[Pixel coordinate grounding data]
• • • • •

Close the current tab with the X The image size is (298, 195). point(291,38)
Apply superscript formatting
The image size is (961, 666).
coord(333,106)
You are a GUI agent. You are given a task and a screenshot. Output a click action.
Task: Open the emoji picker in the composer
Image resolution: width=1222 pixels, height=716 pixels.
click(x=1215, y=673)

• • • • •

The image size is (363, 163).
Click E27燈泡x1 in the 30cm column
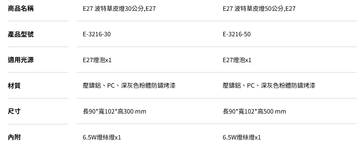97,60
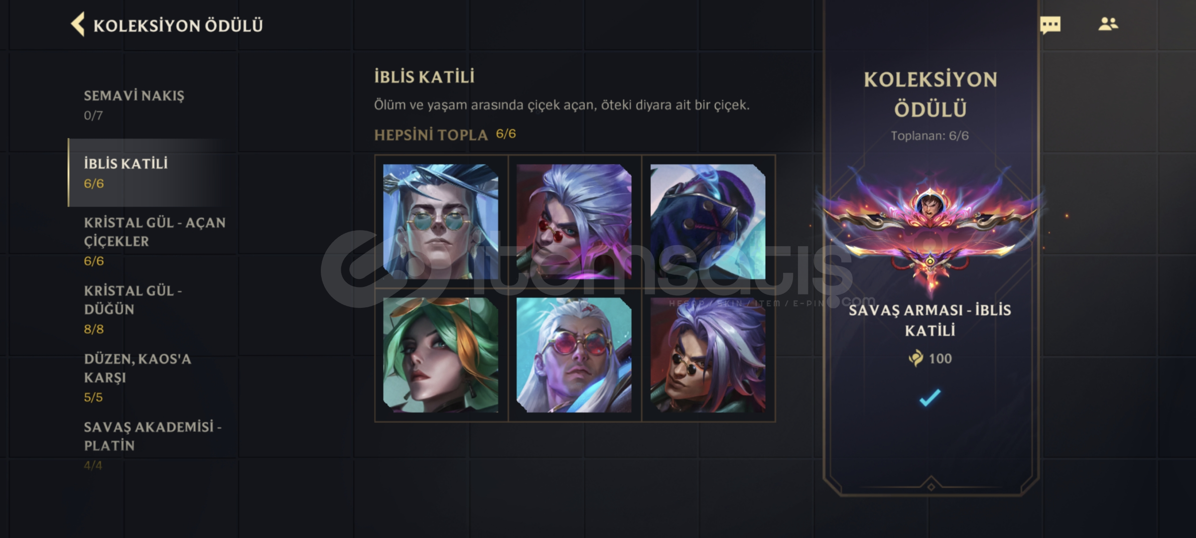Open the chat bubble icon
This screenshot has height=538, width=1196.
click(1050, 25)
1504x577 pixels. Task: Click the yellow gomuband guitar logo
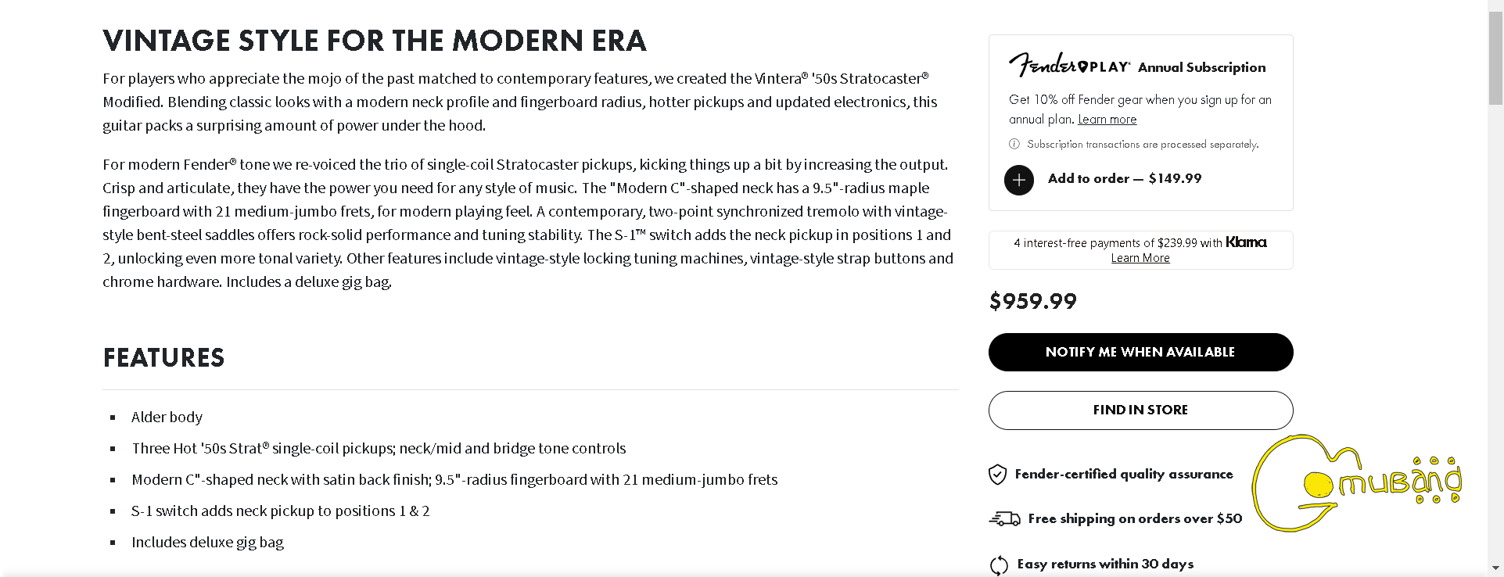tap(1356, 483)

• • • • •

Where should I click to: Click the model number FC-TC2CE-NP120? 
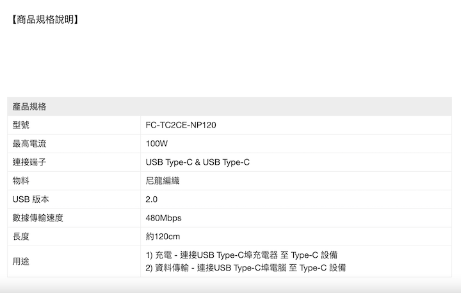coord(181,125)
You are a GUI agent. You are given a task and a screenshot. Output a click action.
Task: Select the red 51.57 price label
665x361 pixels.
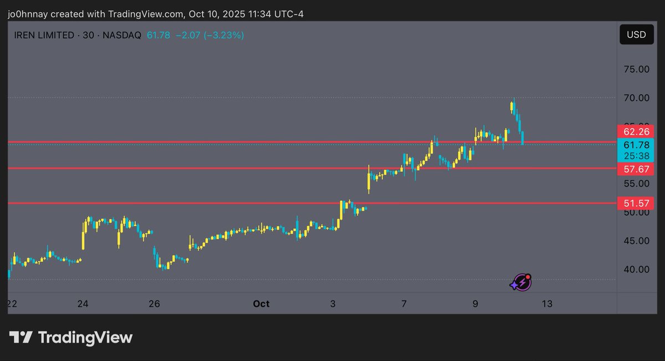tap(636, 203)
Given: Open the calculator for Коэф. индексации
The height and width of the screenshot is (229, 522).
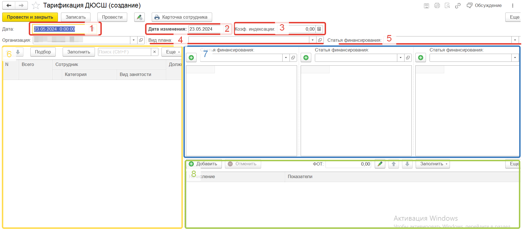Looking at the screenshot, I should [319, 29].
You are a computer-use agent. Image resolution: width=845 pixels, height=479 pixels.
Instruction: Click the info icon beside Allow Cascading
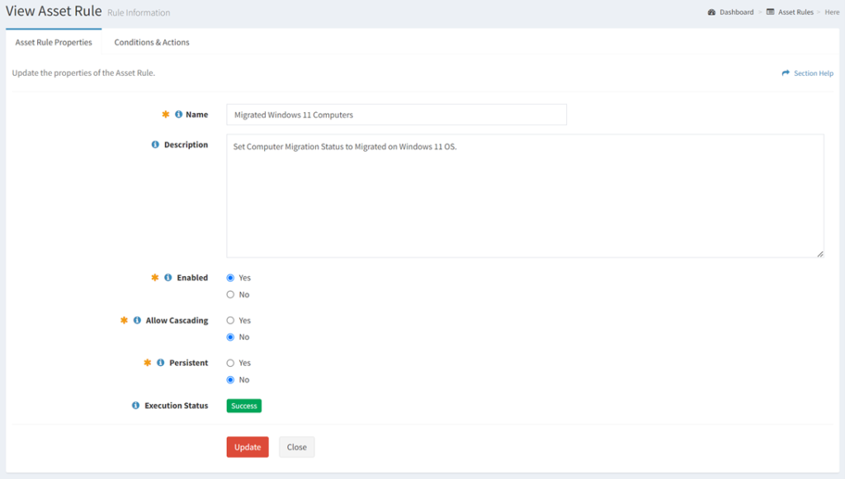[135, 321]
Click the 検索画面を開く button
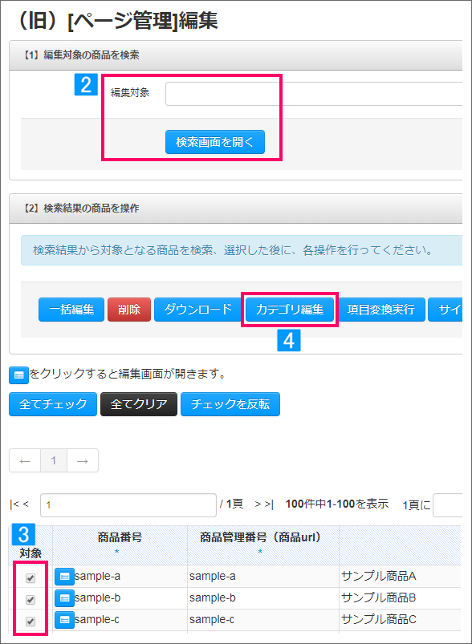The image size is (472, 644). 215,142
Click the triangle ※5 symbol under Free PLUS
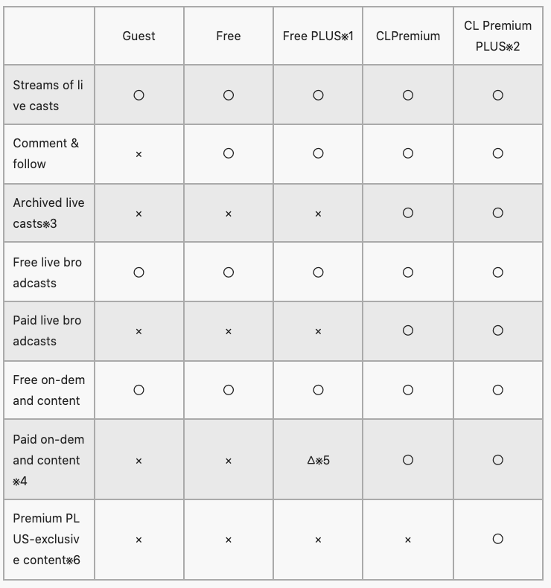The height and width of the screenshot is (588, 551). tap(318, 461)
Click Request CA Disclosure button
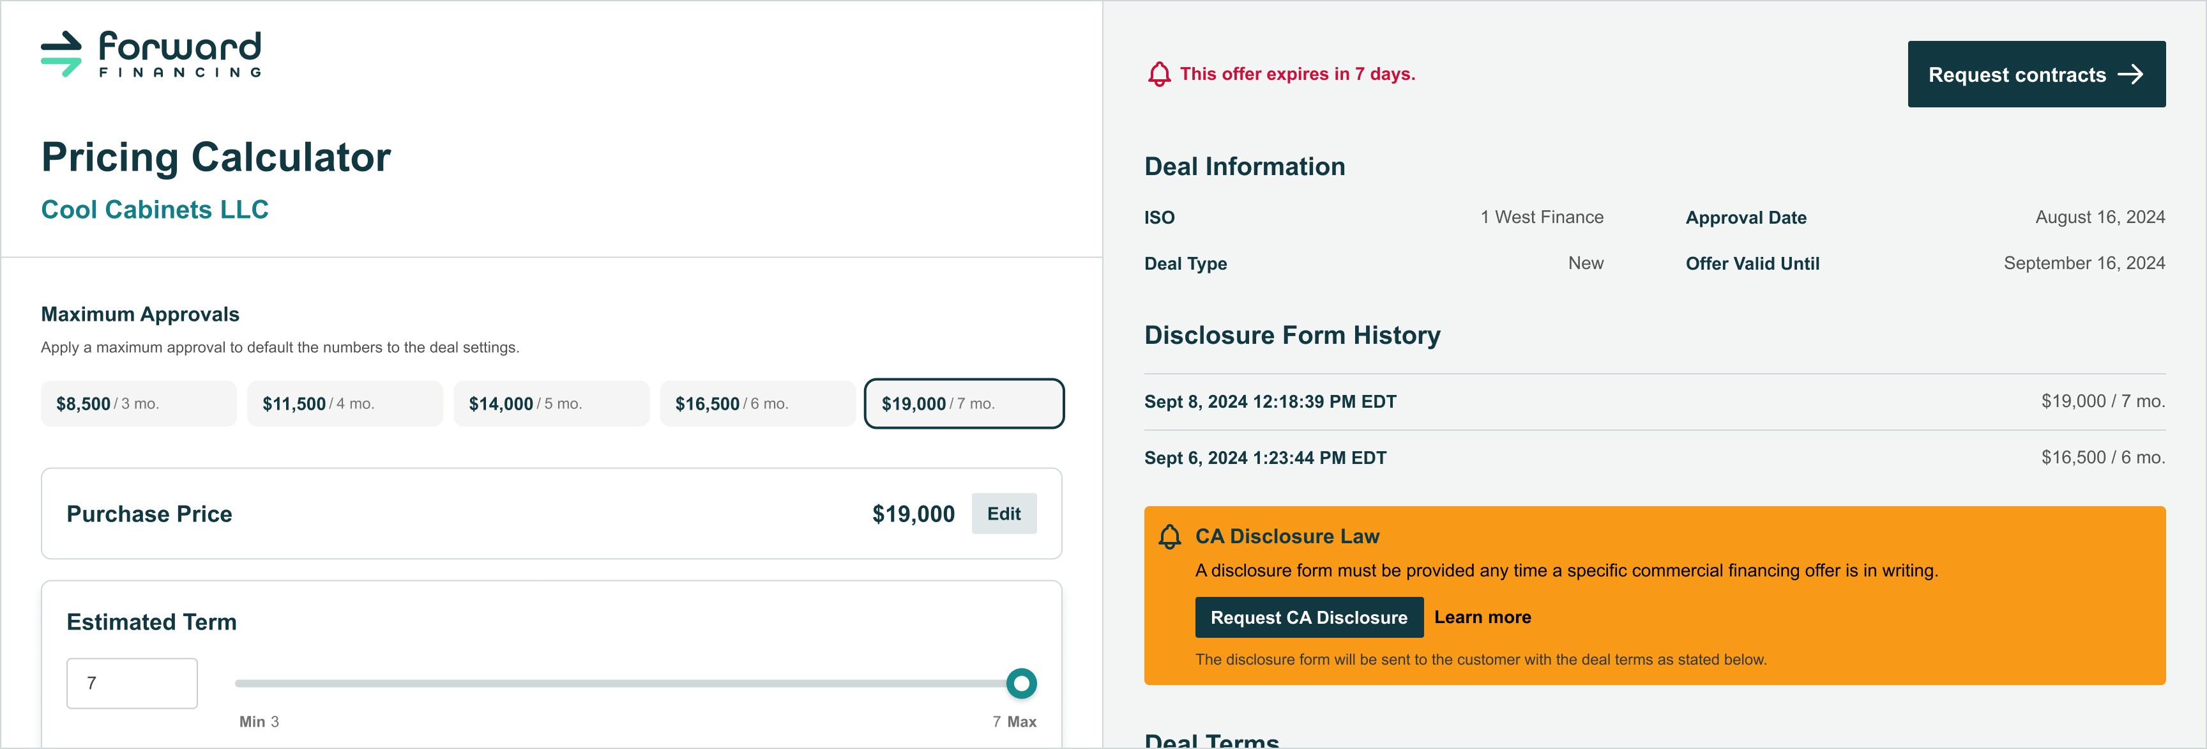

• • • • •

How to complete this task
Here the job is to copy the stretch of records from the line containing "Click the 検索画面を開く button" through the line containing "Click Request CA Disclosure button", word for word. Leave every picture out.

Output of the task
Click the 検索画面を開く button
The image size is (472, 644). 215,142
Click the triangle ※5 symbol under Free PLUS
The height and width of the screenshot is (588, 551). tap(318, 461)
Click Request CA Disclosure button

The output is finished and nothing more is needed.